| What to work on |
Every record must be given again word for word; no picture belongs in the copy.
● ● ● ● ●
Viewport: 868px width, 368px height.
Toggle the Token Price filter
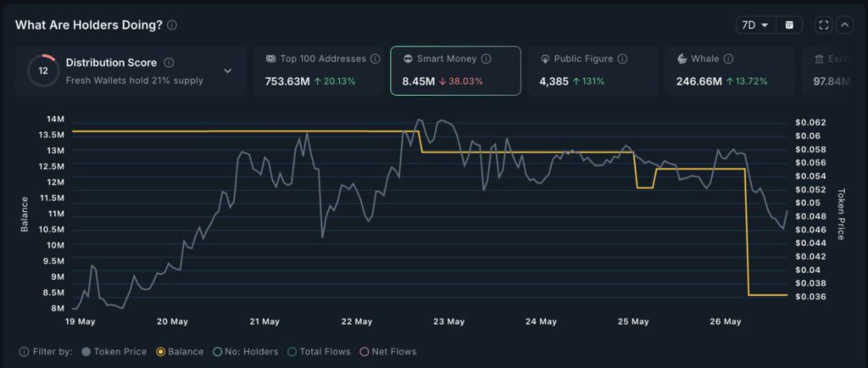coord(114,352)
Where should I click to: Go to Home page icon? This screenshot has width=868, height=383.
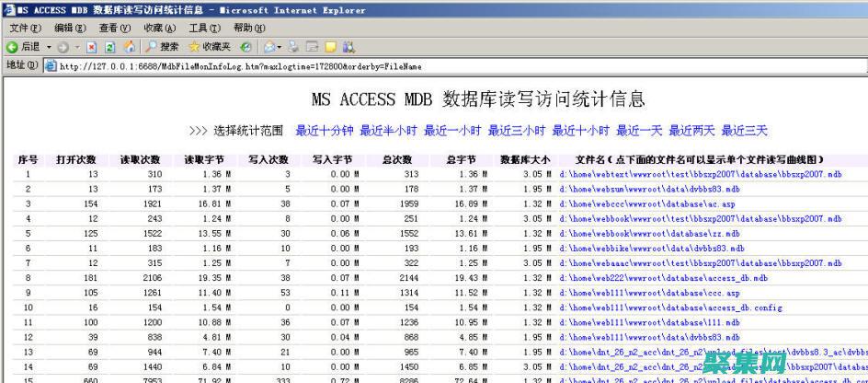(129, 47)
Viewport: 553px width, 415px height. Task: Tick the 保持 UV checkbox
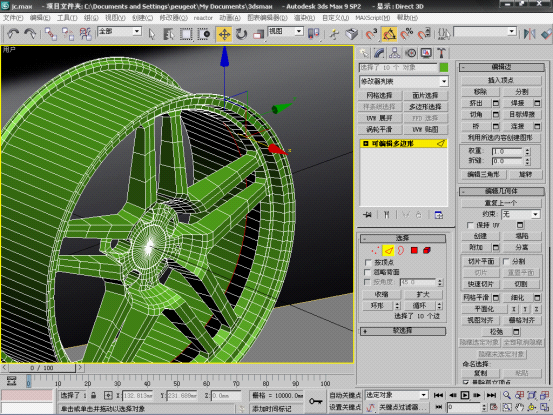tap(470, 225)
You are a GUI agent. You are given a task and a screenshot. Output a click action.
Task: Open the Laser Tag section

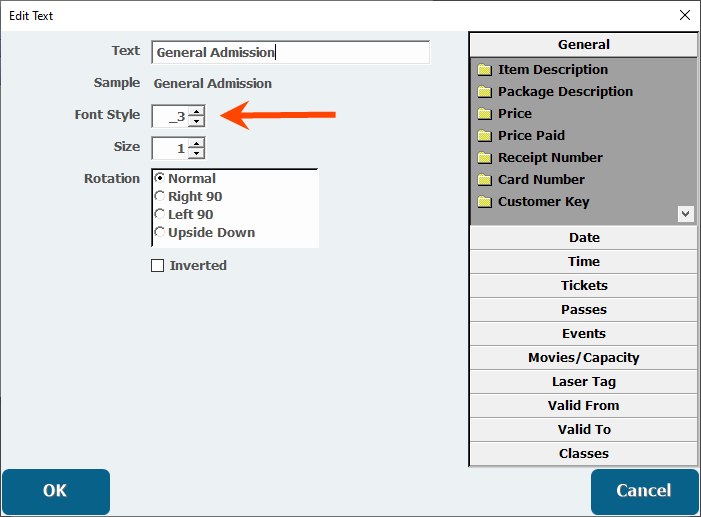tap(584, 382)
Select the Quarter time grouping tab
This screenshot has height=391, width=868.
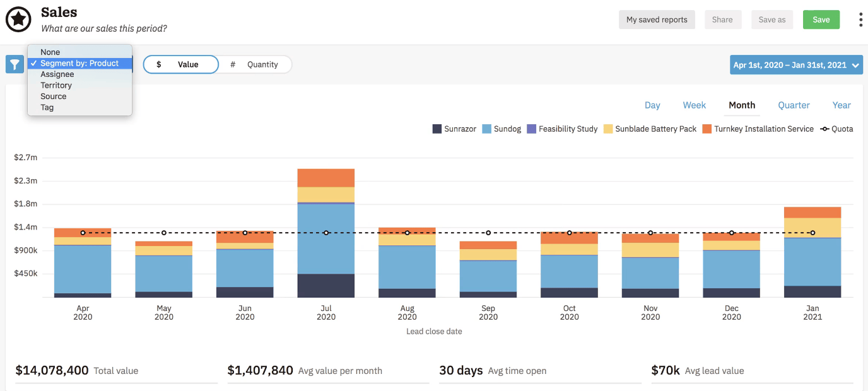pyautogui.click(x=794, y=105)
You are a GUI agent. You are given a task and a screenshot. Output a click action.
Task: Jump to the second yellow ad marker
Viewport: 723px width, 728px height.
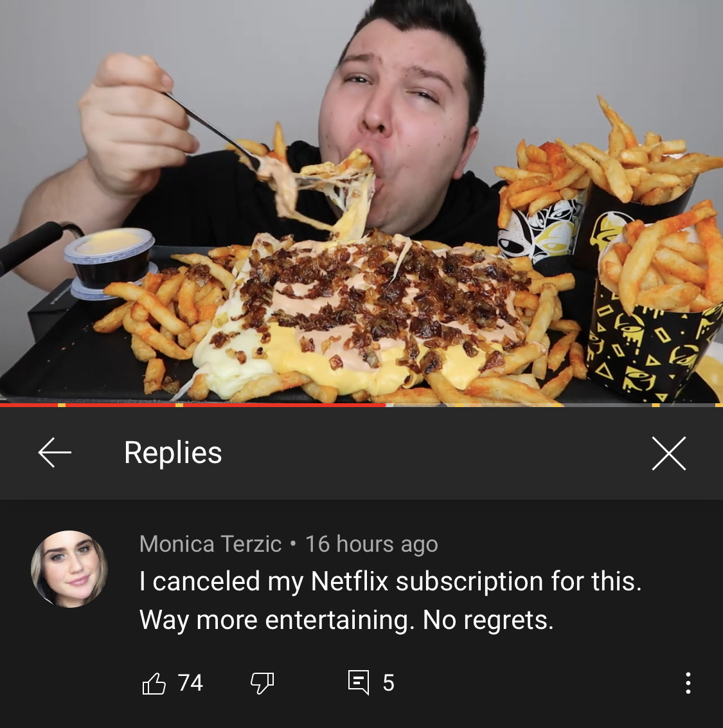click(x=179, y=405)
● ● ● ● ●
| Exercise output |
Viewport: 868px width, 368px height.
Toggle the Token Price filter
coord(114,352)
Where should I click to: Go to Home page icon? This screenshot has width=868, height=383.
(129, 47)
Viewport: 553px width, 415px height. Task: Tick the 保持 UV checkbox
tap(470, 225)
You are a GUI agent. You are given a task and a screenshot. Output a click action.
Task: Open the Laser Tag section

tap(584, 382)
Select the Quarter time grouping tab
This screenshot has height=391, width=868.
pyautogui.click(x=794, y=105)
You are a GUI agent. You are given a task and a screenshot. Output a click action.
Task: Jump to the second yellow ad marker
Viewport: 723px width, 728px height.
click(x=179, y=405)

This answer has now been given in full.